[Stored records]

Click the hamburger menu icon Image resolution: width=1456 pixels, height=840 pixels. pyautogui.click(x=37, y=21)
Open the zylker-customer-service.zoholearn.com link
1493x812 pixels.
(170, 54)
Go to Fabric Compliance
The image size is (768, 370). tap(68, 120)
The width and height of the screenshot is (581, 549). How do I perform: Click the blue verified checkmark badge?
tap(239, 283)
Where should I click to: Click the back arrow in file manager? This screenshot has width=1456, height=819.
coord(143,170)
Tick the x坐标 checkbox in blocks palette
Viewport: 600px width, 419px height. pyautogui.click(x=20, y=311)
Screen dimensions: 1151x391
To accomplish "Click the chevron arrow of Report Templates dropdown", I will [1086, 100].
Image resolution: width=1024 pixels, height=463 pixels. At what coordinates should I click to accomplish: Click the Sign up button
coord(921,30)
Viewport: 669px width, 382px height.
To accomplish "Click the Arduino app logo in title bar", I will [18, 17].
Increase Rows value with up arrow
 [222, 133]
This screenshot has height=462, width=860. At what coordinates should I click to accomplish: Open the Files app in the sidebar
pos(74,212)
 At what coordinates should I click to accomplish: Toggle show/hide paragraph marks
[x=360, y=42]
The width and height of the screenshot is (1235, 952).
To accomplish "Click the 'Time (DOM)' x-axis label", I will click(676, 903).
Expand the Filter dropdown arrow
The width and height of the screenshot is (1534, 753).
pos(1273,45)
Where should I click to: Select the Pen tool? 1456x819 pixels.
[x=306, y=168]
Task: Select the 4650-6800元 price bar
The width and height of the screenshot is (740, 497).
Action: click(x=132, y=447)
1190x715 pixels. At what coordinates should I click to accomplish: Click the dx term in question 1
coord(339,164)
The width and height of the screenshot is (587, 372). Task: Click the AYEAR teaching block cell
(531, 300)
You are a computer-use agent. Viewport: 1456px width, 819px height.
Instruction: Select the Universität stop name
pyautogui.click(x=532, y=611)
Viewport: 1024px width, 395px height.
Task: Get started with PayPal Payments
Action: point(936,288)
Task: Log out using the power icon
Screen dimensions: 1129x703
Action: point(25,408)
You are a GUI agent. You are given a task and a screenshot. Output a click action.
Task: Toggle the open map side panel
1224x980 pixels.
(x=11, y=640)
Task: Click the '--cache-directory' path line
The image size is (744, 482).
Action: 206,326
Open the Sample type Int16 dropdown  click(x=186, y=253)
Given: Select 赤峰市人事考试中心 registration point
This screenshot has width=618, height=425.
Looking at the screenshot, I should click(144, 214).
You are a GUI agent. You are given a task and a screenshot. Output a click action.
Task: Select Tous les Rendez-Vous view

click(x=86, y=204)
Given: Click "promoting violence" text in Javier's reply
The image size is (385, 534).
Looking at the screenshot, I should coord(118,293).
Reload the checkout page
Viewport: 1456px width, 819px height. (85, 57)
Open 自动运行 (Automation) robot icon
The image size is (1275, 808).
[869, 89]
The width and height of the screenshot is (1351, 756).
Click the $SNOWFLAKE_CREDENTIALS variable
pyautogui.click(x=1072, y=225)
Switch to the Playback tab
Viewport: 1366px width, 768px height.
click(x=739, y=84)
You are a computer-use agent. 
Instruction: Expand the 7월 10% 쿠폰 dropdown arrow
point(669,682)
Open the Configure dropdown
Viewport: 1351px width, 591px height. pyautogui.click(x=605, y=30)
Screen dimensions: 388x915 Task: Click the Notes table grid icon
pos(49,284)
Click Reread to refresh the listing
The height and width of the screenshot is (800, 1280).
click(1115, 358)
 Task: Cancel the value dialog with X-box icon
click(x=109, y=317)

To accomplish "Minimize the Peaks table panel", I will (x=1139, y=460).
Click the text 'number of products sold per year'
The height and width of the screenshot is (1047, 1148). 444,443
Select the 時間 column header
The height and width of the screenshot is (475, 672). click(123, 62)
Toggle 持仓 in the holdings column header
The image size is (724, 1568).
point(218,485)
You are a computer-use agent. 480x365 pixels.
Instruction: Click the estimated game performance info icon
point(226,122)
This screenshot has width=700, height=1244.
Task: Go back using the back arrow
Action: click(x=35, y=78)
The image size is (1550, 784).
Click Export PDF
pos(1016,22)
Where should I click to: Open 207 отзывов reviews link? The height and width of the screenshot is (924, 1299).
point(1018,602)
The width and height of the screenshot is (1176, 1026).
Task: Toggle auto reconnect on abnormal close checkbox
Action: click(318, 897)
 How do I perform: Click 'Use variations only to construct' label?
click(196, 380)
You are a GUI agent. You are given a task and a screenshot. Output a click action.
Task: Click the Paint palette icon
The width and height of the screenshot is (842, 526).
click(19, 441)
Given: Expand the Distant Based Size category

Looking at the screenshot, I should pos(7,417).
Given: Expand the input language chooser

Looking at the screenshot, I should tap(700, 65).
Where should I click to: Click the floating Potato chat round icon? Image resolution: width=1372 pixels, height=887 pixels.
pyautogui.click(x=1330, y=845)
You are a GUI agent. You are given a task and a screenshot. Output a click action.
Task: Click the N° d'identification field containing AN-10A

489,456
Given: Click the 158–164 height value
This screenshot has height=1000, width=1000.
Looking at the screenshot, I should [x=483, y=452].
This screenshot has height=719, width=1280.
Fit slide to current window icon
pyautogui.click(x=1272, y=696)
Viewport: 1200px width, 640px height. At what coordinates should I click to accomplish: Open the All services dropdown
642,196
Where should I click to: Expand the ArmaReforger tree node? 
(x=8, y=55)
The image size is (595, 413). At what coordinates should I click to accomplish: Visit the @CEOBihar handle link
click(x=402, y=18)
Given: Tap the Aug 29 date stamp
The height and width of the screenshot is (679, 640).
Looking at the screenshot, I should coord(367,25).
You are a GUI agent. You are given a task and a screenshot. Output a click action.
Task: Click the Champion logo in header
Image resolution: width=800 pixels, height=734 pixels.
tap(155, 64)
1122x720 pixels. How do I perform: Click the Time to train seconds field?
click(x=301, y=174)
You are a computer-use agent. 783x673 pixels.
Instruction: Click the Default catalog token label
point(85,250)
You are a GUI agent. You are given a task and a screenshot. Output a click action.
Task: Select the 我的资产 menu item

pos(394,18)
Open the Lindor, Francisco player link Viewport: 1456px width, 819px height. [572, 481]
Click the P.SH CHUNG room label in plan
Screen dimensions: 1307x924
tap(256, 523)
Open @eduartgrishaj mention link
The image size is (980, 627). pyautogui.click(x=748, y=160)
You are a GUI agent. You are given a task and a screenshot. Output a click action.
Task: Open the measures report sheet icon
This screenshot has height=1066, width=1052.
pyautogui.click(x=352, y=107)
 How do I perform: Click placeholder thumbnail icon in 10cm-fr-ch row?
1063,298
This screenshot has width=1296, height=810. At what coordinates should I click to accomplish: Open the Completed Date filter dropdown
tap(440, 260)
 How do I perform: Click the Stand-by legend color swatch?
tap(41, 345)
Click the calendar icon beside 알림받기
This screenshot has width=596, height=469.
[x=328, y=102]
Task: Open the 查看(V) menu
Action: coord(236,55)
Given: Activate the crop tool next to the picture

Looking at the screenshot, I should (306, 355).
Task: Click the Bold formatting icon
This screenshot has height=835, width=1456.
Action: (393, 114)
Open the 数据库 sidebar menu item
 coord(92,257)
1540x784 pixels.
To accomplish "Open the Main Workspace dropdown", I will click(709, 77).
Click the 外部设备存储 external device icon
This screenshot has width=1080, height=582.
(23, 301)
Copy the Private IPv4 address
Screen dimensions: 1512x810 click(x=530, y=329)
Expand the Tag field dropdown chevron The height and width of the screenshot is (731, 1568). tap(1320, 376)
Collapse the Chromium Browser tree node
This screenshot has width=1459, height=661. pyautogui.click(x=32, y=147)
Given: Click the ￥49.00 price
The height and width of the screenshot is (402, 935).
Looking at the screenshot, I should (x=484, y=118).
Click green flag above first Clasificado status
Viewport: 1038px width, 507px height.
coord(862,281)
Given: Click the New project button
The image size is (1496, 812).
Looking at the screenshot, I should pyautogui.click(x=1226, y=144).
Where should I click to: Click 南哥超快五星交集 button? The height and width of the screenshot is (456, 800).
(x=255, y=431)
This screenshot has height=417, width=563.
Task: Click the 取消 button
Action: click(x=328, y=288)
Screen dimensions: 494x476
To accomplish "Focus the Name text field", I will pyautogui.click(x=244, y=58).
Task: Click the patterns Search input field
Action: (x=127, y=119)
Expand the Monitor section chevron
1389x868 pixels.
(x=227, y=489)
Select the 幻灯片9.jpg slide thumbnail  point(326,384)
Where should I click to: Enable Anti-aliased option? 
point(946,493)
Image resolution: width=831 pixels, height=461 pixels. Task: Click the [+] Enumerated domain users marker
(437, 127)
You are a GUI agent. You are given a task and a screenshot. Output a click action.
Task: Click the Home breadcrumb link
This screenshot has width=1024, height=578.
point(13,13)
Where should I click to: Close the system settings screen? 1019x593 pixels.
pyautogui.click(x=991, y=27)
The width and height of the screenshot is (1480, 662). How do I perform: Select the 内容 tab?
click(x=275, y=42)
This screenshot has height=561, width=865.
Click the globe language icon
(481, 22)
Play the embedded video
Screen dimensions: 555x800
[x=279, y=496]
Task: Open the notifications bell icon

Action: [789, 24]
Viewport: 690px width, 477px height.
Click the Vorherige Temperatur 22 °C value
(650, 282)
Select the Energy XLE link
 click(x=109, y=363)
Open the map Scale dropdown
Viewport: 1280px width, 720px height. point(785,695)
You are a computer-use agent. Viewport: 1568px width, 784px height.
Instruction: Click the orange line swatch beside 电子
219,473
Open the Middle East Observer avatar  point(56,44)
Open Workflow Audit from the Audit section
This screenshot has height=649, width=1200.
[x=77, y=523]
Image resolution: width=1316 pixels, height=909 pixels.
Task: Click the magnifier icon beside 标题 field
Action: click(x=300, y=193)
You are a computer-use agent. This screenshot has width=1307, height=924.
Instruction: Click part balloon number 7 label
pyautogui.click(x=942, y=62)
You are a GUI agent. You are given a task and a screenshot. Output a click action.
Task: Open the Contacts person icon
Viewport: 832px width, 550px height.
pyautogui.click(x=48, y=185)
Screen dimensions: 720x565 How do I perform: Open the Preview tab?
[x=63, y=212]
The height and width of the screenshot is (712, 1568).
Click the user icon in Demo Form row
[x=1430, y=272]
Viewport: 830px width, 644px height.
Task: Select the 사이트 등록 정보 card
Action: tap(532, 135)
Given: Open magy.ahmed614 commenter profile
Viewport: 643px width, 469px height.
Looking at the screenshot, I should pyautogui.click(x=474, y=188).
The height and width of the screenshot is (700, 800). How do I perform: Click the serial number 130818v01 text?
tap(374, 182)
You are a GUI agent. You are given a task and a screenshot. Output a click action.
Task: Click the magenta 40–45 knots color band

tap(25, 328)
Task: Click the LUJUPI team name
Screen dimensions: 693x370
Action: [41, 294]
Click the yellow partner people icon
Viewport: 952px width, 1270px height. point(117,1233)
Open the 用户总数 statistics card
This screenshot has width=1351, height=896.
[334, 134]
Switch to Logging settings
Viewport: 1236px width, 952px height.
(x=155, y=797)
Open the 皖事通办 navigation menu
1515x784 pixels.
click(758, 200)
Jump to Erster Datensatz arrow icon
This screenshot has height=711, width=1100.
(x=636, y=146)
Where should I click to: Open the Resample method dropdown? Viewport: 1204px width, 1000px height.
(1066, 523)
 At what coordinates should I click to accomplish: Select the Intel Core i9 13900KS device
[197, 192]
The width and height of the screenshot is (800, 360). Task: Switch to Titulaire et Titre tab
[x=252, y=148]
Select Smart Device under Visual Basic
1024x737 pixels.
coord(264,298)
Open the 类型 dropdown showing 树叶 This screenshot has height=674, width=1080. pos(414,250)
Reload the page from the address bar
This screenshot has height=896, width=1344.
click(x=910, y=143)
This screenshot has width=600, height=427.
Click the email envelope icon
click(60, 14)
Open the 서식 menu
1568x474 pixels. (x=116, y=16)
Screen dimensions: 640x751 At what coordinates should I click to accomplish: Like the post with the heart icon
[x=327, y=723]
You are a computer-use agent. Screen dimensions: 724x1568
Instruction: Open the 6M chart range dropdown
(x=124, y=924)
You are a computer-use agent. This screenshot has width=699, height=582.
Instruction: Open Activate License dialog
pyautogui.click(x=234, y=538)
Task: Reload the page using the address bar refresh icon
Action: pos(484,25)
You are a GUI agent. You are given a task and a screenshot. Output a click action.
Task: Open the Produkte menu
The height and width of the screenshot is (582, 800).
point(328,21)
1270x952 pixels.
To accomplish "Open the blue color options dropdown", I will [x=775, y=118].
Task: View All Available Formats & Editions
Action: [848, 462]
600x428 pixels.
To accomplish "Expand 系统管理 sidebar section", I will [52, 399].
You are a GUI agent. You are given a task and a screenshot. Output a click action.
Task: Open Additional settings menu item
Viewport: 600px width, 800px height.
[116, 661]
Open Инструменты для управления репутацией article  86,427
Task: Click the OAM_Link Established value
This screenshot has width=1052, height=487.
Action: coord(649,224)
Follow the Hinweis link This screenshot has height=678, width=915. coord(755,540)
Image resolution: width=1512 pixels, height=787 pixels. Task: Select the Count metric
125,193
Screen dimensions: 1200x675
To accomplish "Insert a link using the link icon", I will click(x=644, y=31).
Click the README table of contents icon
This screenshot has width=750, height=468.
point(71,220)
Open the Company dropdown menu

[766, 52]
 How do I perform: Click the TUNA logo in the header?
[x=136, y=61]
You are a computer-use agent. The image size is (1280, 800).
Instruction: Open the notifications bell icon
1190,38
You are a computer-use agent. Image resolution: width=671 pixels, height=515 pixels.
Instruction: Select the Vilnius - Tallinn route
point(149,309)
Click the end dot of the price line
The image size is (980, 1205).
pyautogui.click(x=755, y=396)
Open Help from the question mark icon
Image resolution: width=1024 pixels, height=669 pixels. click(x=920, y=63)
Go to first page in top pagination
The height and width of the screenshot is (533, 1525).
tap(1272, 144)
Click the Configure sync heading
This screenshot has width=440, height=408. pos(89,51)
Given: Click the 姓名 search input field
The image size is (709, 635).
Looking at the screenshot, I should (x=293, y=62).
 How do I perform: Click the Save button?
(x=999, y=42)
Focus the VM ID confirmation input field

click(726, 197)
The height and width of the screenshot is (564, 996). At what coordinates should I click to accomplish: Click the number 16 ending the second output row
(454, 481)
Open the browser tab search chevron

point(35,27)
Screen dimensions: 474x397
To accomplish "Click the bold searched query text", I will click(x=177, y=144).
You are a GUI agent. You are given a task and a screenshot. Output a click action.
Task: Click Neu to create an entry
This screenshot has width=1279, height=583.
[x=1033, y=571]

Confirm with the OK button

- Brief: Return the lines of the data from the line containing "Where should I click to: Click 南哥超快五星交集" through the line containing "Action: [789, 24]", both included, reproduced verbatim.

- Final result:
Where should I click to: Click 南哥超快五星交集 button? The height and width of the screenshot is (456, 800).
(x=255, y=431)
This screenshot has height=417, width=563.
Task: Click the 取消 button
Action: click(x=328, y=288)
Screen dimensions: 494x476
To accomplish "Focus the Name text field", I will pyautogui.click(x=244, y=58).
Task: Click the patterns Search input field
Action: (x=127, y=119)
Expand the Monitor section chevron
1389x868 pixels.
(x=227, y=489)
Select the 幻灯片9.jpg slide thumbnail  point(326,384)
Where should I click to: Enable Anti-aliased option? 
point(946,493)
Image resolution: width=831 pixels, height=461 pixels. Task: Click the [+] Enumerated domain users marker
(437, 127)
You are a GUI agent. You are given a task and a screenshot. Output a click action.
Task: Click the Home breadcrumb link
This screenshot has width=1024, height=578.
point(13,13)
Where should I click to: Close the system settings screen? 1019x593 pixels.
pyautogui.click(x=991, y=27)
The width and height of the screenshot is (1480, 662). How do I perform: Select the 内容 tab?
click(x=275, y=42)
This screenshot has height=561, width=865.
Click the globe language icon
(481, 22)
Play the embedded video
Screen dimensions: 555x800
[x=279, y=496]
Task: Open the notifications bell icon

Action: [789, 24]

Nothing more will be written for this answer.